Kedua belah pihak pun sudah sempat melakukan "negosiasi". "Awalnya, dia hanya menawarkan uang Rp 25 juta. Maaf, bukannya enggak menghargai uang segitu, tapi rasanya bagaimana, ya. Suami saya, kan, buta permanen. Bagaimana masa depannya? Saya memang sempat minta di atas Rp 50 juta, sampai akhirnya disepakati Rp 43 juta."
Kesepakatan ini kemudian dituangkan dalam surat damai yang ditandatangani RT/RW asal kedua belah pihak. "Hanya saja pihak dia belum tanda tangan. Katanya hari itu mereka belum bisa menyediakan uang, jadi mau dikasih keesokan harinya. Saya tunggu-tunggu, mereka enggak datang juga. Saya telepon kerabatnya, katanya pembicaraan damai ini dibatalkan. Alasannya, Fenly mau menebus kesalahannya. Buat saya enggak masalah, meski kecewa karena merasa dipermainkan."

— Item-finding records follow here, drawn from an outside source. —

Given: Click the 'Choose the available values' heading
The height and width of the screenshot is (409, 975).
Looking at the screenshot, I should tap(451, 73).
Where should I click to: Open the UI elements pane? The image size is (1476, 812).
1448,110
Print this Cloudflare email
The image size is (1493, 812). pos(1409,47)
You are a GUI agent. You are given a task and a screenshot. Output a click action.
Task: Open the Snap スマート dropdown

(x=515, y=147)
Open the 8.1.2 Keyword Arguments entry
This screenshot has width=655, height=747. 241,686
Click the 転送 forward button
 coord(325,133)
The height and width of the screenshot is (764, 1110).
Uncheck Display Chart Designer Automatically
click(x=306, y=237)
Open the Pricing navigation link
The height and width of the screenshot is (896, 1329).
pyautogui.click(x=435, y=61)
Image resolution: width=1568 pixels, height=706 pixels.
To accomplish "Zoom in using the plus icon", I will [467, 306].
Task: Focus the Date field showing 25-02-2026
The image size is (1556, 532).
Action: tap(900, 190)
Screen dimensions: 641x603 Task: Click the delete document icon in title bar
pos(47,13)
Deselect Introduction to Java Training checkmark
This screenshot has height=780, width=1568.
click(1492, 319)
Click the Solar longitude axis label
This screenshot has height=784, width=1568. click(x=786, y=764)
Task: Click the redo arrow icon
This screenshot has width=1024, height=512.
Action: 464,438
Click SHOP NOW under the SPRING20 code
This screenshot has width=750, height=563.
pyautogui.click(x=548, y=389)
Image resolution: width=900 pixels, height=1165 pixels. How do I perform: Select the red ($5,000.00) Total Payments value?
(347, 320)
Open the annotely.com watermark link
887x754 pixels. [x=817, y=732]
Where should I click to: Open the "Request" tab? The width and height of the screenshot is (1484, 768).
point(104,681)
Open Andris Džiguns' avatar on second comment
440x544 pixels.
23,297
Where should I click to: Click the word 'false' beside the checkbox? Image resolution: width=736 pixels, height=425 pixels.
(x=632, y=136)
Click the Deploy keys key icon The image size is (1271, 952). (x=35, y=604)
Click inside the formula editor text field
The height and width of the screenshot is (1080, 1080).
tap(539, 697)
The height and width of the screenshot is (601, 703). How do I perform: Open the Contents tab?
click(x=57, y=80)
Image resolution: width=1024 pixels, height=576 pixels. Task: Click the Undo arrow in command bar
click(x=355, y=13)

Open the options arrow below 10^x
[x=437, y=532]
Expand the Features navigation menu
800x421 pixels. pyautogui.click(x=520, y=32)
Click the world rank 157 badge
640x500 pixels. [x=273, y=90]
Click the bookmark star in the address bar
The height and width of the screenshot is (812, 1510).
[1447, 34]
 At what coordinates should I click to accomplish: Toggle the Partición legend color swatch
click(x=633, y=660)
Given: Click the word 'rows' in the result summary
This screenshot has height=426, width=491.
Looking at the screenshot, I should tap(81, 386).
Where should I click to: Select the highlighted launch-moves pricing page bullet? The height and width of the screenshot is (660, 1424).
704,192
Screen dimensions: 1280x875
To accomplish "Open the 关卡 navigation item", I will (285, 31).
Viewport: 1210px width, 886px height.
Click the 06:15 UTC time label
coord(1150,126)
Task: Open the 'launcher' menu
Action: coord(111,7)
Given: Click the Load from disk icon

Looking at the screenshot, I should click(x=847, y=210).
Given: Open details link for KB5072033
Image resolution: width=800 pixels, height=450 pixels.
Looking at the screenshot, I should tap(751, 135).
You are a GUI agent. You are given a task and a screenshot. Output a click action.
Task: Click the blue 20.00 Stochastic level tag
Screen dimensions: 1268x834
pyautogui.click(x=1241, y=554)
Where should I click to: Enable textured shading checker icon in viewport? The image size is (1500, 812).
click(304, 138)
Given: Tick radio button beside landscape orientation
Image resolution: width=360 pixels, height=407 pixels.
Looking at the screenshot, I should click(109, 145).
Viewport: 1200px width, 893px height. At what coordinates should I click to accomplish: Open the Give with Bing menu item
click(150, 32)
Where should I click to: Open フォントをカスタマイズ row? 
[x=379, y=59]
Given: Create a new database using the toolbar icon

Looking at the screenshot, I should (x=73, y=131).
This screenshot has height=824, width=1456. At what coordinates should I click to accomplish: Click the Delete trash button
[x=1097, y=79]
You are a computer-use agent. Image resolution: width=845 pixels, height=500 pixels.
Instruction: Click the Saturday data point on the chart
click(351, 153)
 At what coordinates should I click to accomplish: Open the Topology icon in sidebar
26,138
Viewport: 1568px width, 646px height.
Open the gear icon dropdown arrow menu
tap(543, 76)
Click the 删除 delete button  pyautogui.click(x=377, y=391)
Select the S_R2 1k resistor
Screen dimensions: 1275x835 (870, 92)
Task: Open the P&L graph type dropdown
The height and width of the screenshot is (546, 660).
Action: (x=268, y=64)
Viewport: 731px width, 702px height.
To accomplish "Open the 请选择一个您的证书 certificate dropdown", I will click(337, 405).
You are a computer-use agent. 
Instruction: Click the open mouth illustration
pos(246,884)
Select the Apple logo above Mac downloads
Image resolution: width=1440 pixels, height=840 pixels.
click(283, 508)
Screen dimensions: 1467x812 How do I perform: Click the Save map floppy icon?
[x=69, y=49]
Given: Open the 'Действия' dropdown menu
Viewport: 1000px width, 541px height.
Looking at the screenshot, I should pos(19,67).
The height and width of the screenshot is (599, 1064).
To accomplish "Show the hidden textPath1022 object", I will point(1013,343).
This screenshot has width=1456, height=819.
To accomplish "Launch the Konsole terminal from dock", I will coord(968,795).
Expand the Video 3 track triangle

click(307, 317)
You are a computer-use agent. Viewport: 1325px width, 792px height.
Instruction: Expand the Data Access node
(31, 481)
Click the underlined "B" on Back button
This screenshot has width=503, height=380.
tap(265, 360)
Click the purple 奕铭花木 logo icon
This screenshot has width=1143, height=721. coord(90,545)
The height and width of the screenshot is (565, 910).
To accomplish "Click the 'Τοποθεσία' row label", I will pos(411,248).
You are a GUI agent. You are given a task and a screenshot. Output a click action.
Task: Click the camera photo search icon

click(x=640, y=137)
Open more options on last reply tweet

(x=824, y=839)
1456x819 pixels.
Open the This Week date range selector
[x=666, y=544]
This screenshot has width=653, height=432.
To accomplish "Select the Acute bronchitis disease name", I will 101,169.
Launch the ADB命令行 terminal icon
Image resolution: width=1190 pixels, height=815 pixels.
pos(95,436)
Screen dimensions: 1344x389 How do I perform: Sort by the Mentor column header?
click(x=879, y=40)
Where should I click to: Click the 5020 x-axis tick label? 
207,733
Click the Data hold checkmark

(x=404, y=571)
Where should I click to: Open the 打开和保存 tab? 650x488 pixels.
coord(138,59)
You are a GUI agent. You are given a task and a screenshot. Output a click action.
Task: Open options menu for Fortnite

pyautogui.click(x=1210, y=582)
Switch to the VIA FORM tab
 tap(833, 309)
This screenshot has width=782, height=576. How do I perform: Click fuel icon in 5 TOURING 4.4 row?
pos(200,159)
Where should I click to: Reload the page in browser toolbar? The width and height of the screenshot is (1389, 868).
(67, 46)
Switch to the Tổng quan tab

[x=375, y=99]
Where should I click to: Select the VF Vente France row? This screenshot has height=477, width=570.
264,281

Menurut Neneng yang belum dikaruniai momongan, cacat mata ini membuat suaminya sempat minder. Ia tidak mau keluar rumah. "Saya terus support. Dia harus berlatih dengan keadaannya. Pelan-pelan saya bangkitkan semangatnya." Meski belum aktif lagi sebagai instruktur fitness, Neneng senang Amar sudah mau ke tempat kerja. "Alhamdulillah, masih terima gaji meski tidak sebesar dulu."
Neneng pun mengaku lega Fenly divonis 2,5 tahun penjara. Kini ia berharap hakim memutus bebas sang suami. "Mudah-mudahan kasusnya cepat selesai," harap Neneng.